Tanto el lenguaje visual empleado por Varda como su articulación en el montaje inciden en la mirada y el gesto de los actores, con Mathieu Demy y Charlotte Gainsbourg acompañando a Birkin en su travesía íntima. También cobra relevancia la situación de los personajes en los lugares que habitan y cómo se expresa esto en términos visuales (el papel que cumplen las escaleras, la horizontalidad que iguala las posiciones de poder o la amplitud del paisaje en contraposición al encierro doméstico). Es como si Agnès Varda concibiese la composición de los planos y los movimientos de cámara con una disposición del espacio similar a la del videojuego que da título al film, en el que los desplazamientos horizontales y verticales conducen al éxito o al fracaso, así como las diferentes acciones de caminar, agacharse, saltar... basta ver el travelling que inicia Kung-fu Master para corroborar esta equiparación de conceptos. De igual modo, el sonido interviene en las dos dimensiones en que transcurre la historia, la figurativa y la pixelada, ya sea por identificación o por contraste.   
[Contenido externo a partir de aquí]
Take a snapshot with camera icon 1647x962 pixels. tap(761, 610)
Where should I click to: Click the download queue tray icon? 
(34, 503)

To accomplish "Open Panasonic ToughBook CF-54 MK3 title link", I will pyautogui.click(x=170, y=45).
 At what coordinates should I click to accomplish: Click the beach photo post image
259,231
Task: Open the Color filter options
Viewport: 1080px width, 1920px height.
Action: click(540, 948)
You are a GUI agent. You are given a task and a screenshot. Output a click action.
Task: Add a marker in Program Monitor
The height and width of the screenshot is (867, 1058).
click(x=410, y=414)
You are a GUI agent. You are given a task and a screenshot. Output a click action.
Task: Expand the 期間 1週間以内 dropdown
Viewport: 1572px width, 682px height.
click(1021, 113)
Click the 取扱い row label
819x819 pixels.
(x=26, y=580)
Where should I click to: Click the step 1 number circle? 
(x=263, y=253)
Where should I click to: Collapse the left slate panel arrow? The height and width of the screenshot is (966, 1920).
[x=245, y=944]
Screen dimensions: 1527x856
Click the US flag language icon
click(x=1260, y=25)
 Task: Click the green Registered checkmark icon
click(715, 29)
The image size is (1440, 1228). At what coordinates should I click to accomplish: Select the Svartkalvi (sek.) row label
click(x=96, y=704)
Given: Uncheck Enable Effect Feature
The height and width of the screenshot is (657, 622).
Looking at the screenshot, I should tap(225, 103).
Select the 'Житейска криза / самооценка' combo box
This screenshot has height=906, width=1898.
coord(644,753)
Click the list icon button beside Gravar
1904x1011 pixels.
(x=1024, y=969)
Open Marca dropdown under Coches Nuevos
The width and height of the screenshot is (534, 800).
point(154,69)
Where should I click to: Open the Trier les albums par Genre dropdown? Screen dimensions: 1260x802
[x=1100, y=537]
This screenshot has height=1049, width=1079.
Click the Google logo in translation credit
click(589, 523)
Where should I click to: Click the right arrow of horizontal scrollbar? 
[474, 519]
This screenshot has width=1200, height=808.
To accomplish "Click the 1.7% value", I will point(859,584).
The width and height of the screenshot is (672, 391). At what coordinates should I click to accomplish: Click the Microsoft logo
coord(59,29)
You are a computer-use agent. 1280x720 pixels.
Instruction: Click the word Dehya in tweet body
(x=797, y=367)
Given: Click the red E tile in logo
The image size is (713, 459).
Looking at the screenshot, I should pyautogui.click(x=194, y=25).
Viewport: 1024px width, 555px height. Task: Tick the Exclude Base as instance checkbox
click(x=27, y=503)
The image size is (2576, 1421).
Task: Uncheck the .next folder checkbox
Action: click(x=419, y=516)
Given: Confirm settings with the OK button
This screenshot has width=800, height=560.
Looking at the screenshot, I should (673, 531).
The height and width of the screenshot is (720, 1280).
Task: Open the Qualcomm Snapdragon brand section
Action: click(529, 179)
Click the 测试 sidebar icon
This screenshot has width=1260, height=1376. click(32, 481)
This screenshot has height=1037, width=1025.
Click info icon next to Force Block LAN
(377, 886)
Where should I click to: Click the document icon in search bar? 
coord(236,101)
En resumen, Kung-fu Master es uno de los trabajos más valientes de Varda, un ejercicio de riesgo hecho posible gracias a la complicidad que existe a ambos lados de la lente. Birkin y Varda implican a sus propias familias en el reparto y construyen juntas una reflexión sobre el tiempo, la soledad y la autonomía personal que tiene la virtud de escocer a los biempensantes sin gastar ni una sola gota de mal gusto. Aunque solo fuera por esto, merece la pena destacar un film poco recordado dentro de la filmografía de Agnès Varda.